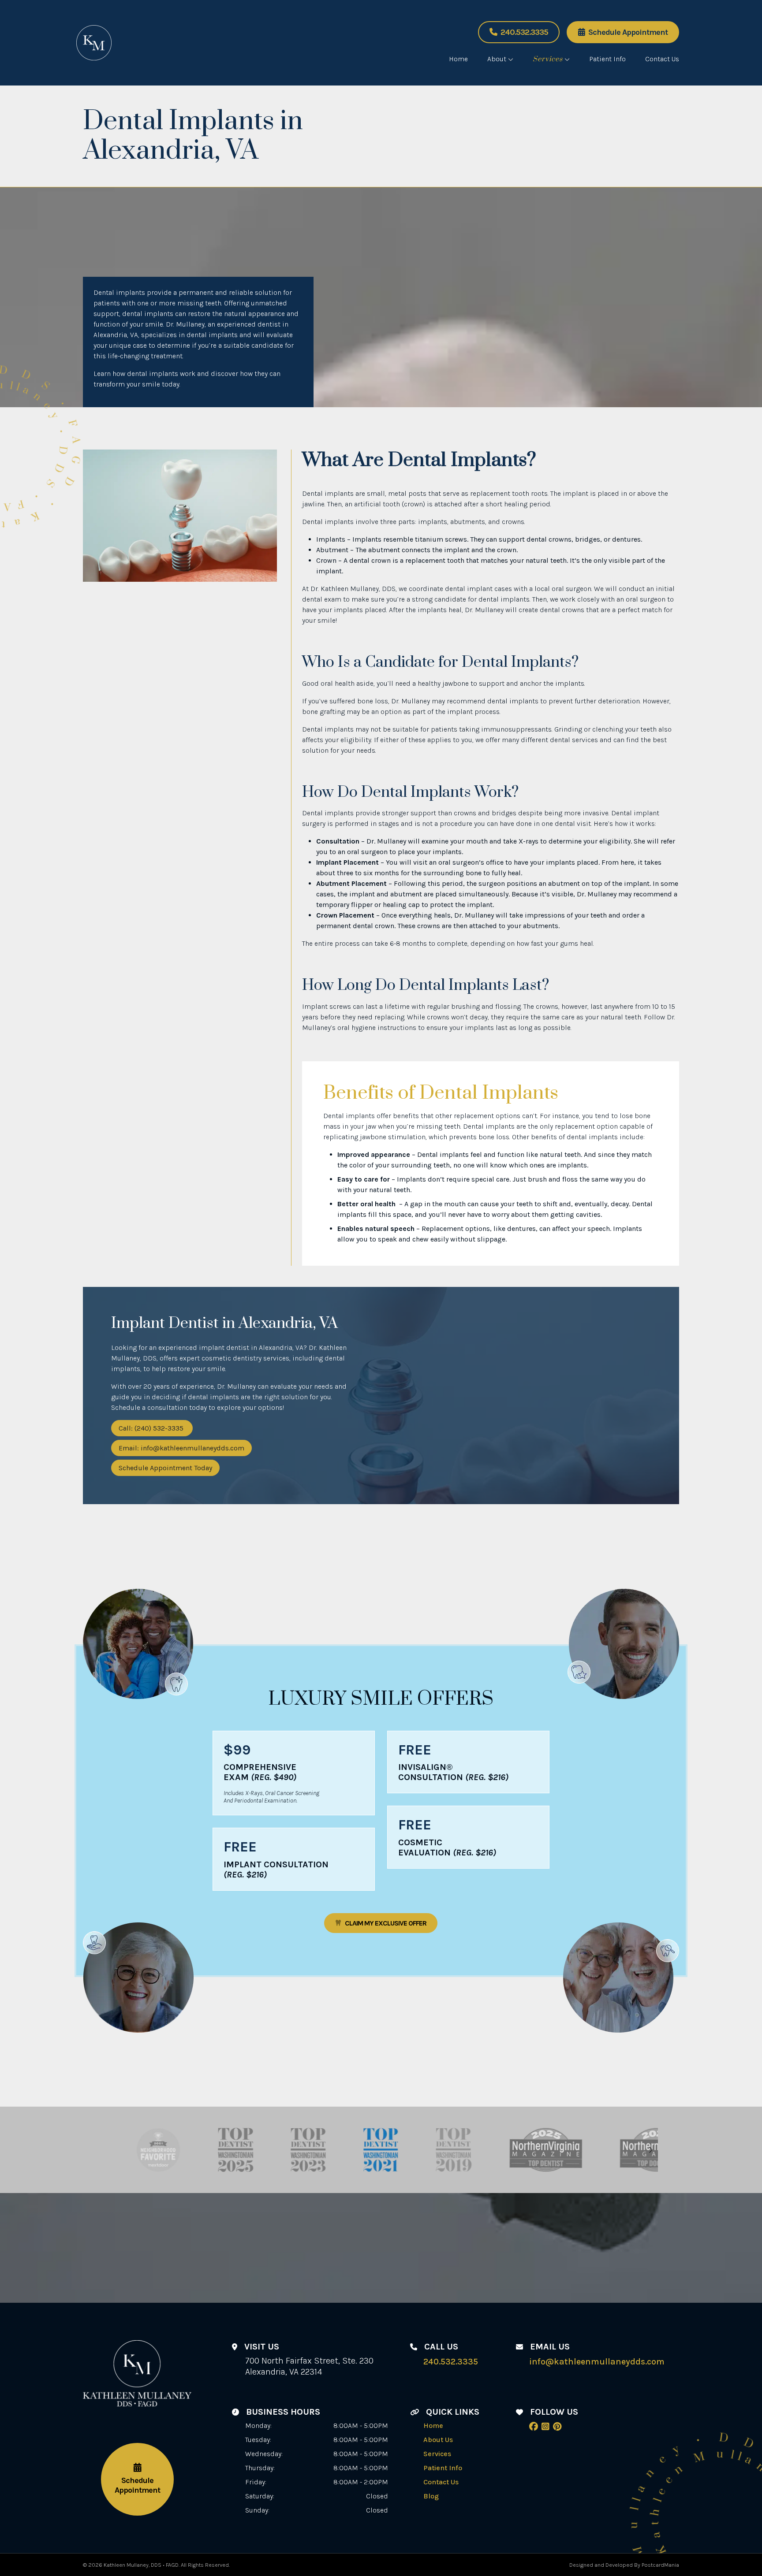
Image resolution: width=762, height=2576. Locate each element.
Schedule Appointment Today (165, 1468)
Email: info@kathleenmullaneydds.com (181, 1448)
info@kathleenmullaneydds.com (597, 2362)
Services (548, 59)
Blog (431, 2496)
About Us (438, 2439)
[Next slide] (650, 2150)
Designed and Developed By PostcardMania (624, 2564)
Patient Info (607, 59)
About (496, 59)
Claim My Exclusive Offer (385, 1923)
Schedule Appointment (628, 32)
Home (458, 59)
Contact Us (662, 59)
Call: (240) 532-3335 (152, 1428)
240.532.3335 (524, 32)
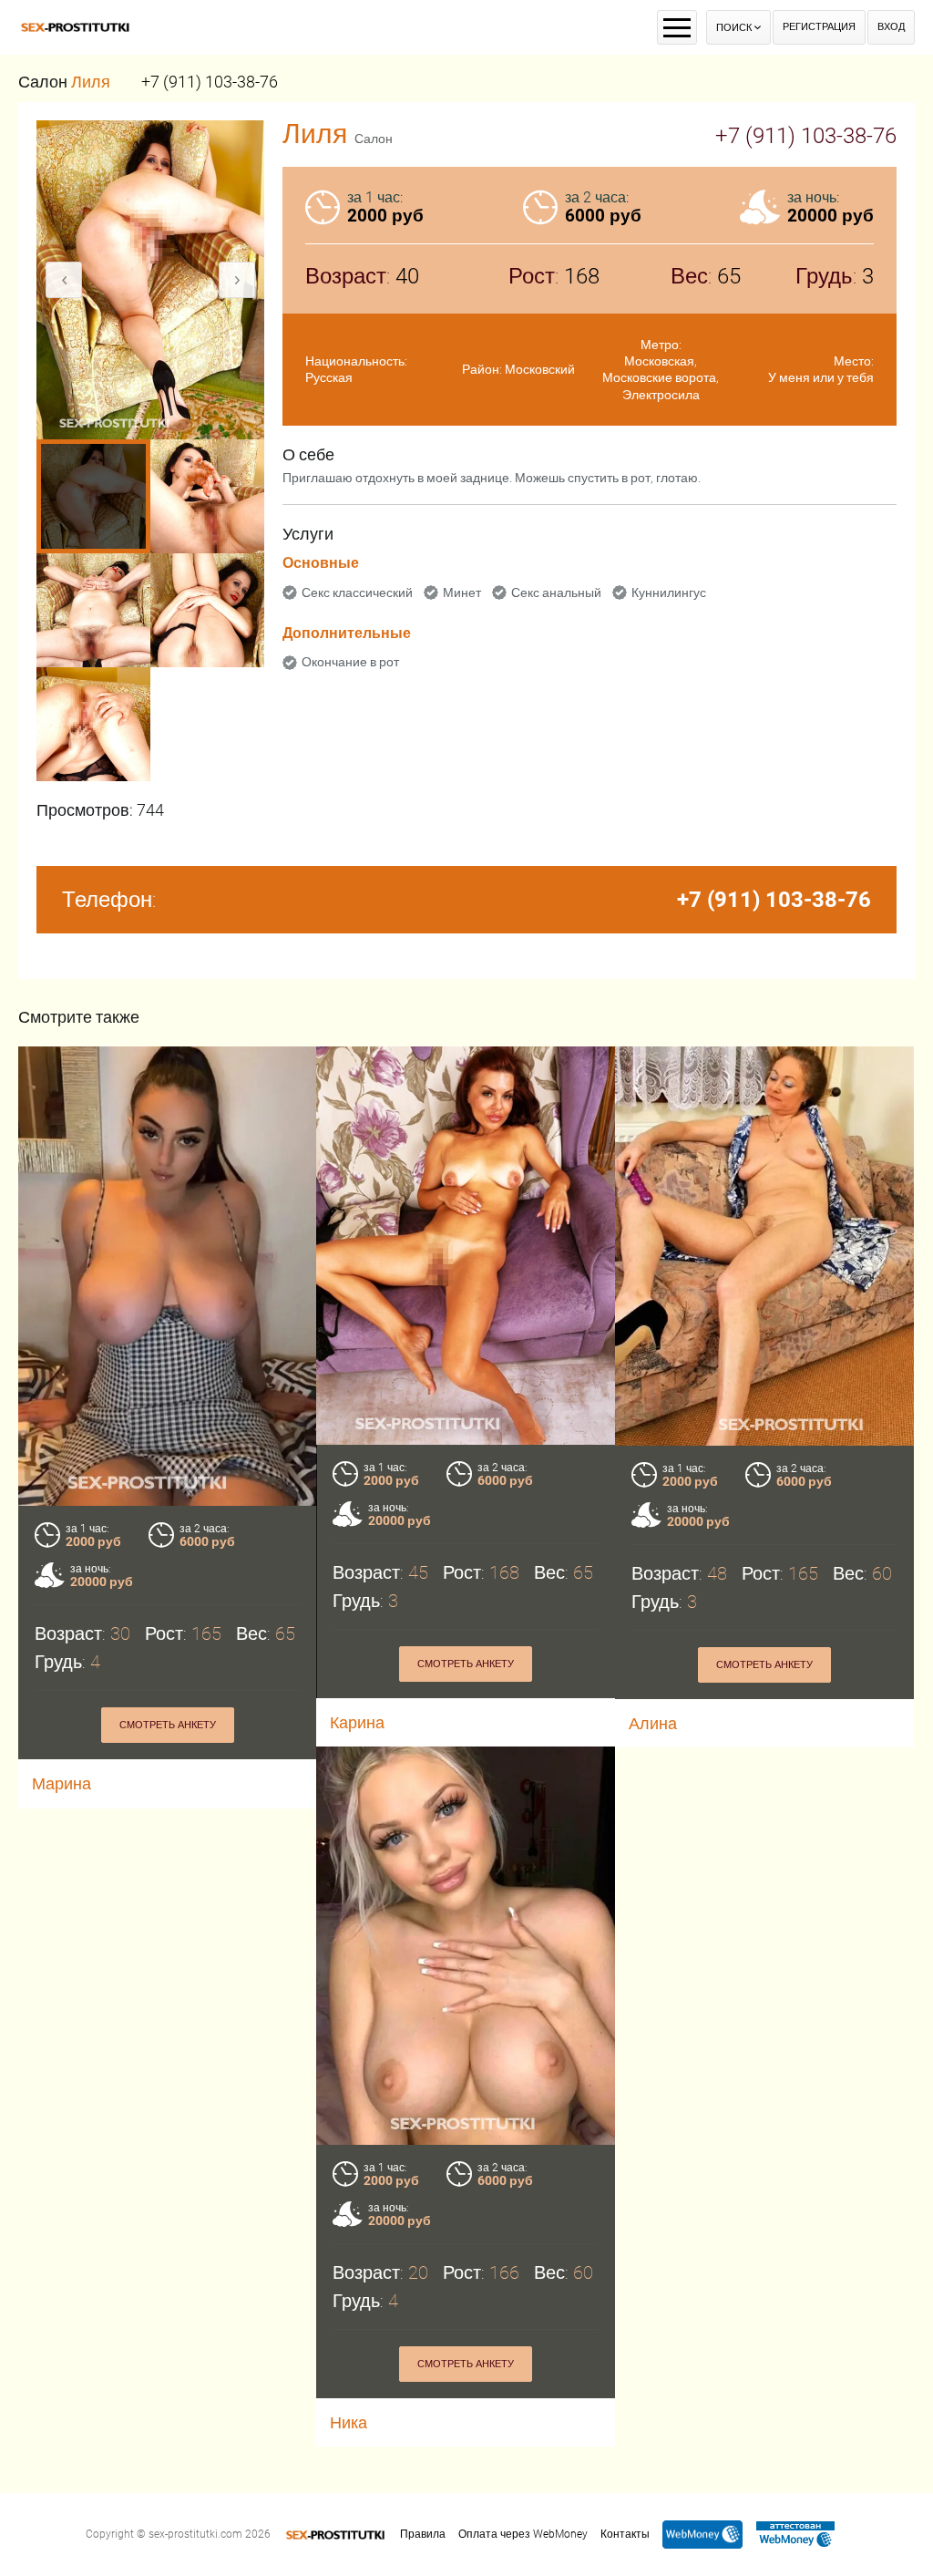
━━━━━━━━━━
▶ _INSTRUCTIONS TO FOLLOW_
The required answer is an exact copy of the lines from the one containing "Patient Info (607, 59)" through the last line of the material, with the pictures removed.

▶ _EXERCISE RESPONSE_
Patient Info (607, 59)
About (496, 59)
Claim My Exclusive Offer (385, 1923)
Schedule Appointment (628, 32)
Home (458, 59)
Contact Us (662, 59)
Call: (240) 532-3335 (152, 1428)
240.532.3335 (524, 32)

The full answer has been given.